- This chapter's epigraph comes from Oliver Goldsmith's play <em>She Stoops to Conquer</em> (1773). It's a line from one of the play's main characters, Tony Lumpkin. He pretends to be unable to read a letter that will get someone else in the play into trouble.
- De Bracy and Bois-Guilbert meet in the main hall of the castle.
- They both complain about their failed love affairs.
- Front-de-Boeuf comes to join them.
- A messenger delivers a letter in Saxon to the Normans.
- Bois-Guilbert reads it, but at first he thinks it's a joke.
- It's written by Wamba and Gurth on behalf of Locksley and the Black Knight.
- The letter demands that Reginald Front-de-Boeuf free Rowena, Cedric, Athelstane, Isaac, Rebecca, and their pack animals.
- The letter is signed with a drawing of a rooster's head (Wamba's mark), a cross (Gurth's mark), an arrow (Locksley's mark), and the words "Le Noir Faineant" (a.k.a. the Black Sluggard, who we call the Black Knight).
- De Bracy and Bois-Guilbert burst out laughing.
- Reginald Front-de-Boeuf is not amused. This whole business is causing him more trouble than it's worth.
- One of the squires informs Reginald Front-de-Boeuf that there are about two hundred outlaws waiting in the woods.
- Bois-Guilbert and De Bracy want to ride out immediately to fight.

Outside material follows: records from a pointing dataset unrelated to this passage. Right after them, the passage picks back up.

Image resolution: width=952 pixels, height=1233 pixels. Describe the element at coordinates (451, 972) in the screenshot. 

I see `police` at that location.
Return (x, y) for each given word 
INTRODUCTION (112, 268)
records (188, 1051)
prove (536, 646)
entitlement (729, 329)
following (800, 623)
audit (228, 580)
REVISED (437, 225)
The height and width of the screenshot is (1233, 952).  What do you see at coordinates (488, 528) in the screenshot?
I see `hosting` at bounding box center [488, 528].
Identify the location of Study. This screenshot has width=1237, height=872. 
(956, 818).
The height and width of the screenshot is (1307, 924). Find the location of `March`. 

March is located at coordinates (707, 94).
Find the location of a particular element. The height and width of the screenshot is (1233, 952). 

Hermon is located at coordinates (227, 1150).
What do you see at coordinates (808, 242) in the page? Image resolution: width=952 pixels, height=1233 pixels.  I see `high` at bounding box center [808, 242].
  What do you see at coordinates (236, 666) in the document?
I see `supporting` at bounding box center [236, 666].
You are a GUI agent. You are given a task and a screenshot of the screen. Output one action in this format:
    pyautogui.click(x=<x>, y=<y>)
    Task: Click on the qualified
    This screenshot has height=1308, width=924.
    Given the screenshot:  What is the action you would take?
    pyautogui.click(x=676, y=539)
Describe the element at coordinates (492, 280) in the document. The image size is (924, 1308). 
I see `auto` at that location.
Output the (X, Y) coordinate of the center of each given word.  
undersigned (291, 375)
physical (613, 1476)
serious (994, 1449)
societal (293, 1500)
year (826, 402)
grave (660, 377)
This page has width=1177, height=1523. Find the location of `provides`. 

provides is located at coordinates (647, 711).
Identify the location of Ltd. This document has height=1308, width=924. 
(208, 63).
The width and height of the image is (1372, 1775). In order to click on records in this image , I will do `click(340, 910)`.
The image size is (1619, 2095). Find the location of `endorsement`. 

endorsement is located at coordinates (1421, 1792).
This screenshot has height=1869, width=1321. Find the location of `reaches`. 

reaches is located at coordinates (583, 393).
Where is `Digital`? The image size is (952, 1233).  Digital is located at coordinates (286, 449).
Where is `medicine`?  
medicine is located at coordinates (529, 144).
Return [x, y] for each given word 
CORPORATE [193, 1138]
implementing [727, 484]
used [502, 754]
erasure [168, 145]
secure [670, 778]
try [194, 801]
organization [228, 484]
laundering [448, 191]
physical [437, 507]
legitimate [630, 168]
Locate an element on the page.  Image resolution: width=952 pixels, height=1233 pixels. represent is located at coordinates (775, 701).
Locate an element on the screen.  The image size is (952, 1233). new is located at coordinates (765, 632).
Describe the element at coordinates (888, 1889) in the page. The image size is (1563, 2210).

- But Front-de-Boeuf reminds them that the outlaws know the forest and have ten times their numbers.
- Front-de-Boeuf decides to write them a nasty letter.
- In the letter, he suggests that they send one churchman into Torquilstone Castle to hear a last confession from the captives.
- The next day, Front-de-Boeuf is going to execute all the captives and place their heads on spikes outside the castle.
- The heads will prove what he thinks of outlaws trying to bully him.
- The Normans send this letter out to the outlaws.
- The Black Knight reads the letter to his friends.
- They are enraged at the idea that the Normans plan to execute Cedric.
- Locksley thinks the Normans are just trying to buy time.
- They decide to send Wamba into Torquilstone, dressed as a friar.
- (The actual Friar won't do it because he's in his outlaw outfit now.)